Recently I have been working on cleaning up our continuous integration enviornment. Continuous integration is pretty cool but don’t shoot yourself in the foot by making bad build plans and not being very specific about your build requirements. If you have a package dependancy for a build make sure you put it in your requirements. If you need specific access to a database to do fixture tests SPECIFY it.

In the short term you can see the benefits of continuous integration  without doing these things. But as people cycle in and out of your orginization having a clear record of all the requirements for a build is crucial.

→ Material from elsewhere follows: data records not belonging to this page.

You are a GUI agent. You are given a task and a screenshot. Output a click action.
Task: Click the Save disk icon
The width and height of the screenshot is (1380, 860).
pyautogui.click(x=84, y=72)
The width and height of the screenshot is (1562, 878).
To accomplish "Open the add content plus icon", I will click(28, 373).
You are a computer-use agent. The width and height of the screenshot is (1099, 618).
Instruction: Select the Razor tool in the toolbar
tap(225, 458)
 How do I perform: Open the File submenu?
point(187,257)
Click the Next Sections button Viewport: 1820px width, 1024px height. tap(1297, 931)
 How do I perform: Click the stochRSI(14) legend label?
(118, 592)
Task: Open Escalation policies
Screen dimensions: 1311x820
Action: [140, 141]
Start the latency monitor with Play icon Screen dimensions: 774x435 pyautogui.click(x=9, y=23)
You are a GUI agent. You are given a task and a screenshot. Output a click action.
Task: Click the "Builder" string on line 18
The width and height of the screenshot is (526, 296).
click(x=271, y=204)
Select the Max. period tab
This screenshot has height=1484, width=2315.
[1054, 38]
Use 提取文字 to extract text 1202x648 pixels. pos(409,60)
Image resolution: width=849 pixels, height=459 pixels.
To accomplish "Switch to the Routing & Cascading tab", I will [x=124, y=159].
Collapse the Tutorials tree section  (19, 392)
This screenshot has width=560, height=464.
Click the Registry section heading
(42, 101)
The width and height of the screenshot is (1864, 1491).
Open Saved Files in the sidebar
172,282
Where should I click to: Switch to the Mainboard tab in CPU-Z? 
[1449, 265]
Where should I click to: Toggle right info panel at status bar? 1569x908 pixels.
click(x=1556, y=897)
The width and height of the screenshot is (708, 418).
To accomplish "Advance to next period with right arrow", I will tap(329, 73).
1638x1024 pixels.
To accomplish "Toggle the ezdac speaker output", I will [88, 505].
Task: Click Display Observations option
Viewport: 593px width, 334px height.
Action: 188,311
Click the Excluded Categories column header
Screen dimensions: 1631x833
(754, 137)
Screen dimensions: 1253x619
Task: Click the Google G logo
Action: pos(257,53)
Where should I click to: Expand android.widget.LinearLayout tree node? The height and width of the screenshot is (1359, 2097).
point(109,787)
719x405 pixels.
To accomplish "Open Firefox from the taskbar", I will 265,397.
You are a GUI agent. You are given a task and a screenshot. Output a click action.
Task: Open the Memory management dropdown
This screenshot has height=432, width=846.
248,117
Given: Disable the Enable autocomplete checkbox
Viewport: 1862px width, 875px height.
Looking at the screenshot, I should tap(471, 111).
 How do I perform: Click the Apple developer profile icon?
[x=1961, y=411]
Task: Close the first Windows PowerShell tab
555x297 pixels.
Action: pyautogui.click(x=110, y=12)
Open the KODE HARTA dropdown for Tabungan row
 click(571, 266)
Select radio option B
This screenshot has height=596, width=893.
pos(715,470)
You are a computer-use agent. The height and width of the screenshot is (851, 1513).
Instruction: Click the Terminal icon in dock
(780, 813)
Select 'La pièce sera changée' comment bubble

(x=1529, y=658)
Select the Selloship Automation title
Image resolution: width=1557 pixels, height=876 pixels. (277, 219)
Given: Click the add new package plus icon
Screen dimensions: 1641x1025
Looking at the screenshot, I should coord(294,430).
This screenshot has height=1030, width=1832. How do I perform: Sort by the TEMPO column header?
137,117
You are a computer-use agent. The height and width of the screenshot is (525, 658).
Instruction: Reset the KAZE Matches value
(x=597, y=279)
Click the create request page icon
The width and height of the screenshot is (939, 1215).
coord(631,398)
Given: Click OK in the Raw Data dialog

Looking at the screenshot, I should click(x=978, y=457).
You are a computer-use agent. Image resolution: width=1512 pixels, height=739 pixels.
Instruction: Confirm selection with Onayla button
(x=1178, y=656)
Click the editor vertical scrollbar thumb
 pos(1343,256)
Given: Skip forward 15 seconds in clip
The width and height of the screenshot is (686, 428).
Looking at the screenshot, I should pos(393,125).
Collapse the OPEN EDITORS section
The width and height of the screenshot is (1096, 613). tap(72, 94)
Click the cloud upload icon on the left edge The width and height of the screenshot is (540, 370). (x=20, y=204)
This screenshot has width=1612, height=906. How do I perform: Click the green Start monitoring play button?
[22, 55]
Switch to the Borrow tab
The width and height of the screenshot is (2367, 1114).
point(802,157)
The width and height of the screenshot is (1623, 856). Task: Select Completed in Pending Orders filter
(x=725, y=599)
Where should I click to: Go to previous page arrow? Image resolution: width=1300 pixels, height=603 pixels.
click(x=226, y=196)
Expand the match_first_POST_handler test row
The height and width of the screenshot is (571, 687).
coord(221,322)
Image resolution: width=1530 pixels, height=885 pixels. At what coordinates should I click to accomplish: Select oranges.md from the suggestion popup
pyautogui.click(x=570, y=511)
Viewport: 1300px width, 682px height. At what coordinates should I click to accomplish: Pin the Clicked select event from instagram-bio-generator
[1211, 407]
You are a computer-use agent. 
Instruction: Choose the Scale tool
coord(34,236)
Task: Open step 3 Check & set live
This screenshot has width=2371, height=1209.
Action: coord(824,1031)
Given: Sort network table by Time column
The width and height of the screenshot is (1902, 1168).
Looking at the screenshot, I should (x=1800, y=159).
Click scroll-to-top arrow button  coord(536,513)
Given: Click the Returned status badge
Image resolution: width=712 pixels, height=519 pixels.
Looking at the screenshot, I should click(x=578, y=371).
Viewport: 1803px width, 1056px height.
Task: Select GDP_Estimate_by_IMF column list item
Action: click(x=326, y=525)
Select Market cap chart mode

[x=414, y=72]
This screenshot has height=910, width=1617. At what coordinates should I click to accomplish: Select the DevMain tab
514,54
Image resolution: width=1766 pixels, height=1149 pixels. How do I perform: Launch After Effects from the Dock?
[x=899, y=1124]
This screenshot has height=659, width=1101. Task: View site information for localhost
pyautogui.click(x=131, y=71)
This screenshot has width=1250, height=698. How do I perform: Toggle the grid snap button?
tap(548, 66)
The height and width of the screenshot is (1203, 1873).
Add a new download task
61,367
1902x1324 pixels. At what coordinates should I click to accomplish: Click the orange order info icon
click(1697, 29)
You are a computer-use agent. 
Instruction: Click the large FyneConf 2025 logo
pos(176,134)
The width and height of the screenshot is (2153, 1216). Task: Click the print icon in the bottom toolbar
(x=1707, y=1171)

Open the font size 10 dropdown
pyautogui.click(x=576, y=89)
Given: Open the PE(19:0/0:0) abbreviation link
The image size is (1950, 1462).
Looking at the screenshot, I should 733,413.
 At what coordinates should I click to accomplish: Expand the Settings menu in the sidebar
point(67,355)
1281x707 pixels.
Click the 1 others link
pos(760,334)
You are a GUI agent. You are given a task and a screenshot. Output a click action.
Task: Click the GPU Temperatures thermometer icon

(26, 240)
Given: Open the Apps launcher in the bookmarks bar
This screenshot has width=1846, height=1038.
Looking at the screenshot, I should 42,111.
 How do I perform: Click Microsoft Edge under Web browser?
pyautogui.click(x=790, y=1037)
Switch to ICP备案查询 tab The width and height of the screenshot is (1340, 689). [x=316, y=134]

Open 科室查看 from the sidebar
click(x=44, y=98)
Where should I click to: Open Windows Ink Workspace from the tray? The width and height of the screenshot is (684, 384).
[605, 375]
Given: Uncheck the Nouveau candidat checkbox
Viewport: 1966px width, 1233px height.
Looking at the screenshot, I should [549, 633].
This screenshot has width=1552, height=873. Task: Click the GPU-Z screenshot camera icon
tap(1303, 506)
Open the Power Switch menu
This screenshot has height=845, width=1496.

  • Ah, cool. Not being a developer, I was unfamiliar with the concept of continuous integration. I looked it up (http://www.martinfowler.com/articles/continuousIntegration.html) and it seems useful to the dev teams.

    What are some of the differences in the underlying infrastructure between a normal CVS/SVN environment and a continuous integration setup?

  • I should clarify I am _not_ a developer either. 🙂

    So the main thing is that upon each check-in a build is performed. Source code is compiled (if needed), unit tests are run, system tests are run. The idea is you can catch breakage right away. You try to keep “bad” commits from entering the repo by placing importance on the fact that _any_ revision of the main repository should successfully build. For dynamic languages a build could include running unit tests in the code, pushing the code to a staging server, running your fixtures and system tests. So really there is no change for your typical CVS/SVN you just add the build server to the mix. It monitors your repos for changes and upon change it kicks off a build. You then get trends of your breakage etc … I think it is also useful to show the importance of automation. Its easy to not have automatic deployment but that possible variation by not being automated is dangerous for troubleshooting later.

  • Continuous Integration is actually getting more and more play outside of the “pure dev” team. It has and continues to be applied to teams of documentation writers, QA test developers, and to other IT areas successfully.

    As you state, it’s the practice of ensuring that whatever is committed to the shared repository plays well with everything else already there and doesn’t introduce any automatically detectable regressions in the code/docs/tests/etc.

    I agree with your assessment, you have to have a plan when putting CI into place. For the small team/small project it’s easy to get up and running quickly. But for larger projects, everything should be defined in the CI system. It becomes the repository of knowledge for how the whole system is put together.

    Thanks for the post!

    Mr. Hericus

  • Nice post. Just thought I’d add to the comment from Mr Hericus (hello again!) that CI looks set to become more and more central to the release process in organisations. A lot of shops now generate tags from the CI processs and use them to track artifacts through to deployment. There’s a couple of CI servers now that allow you to invoke all your deploy steps from the server itself. Which could be good with the right security and process.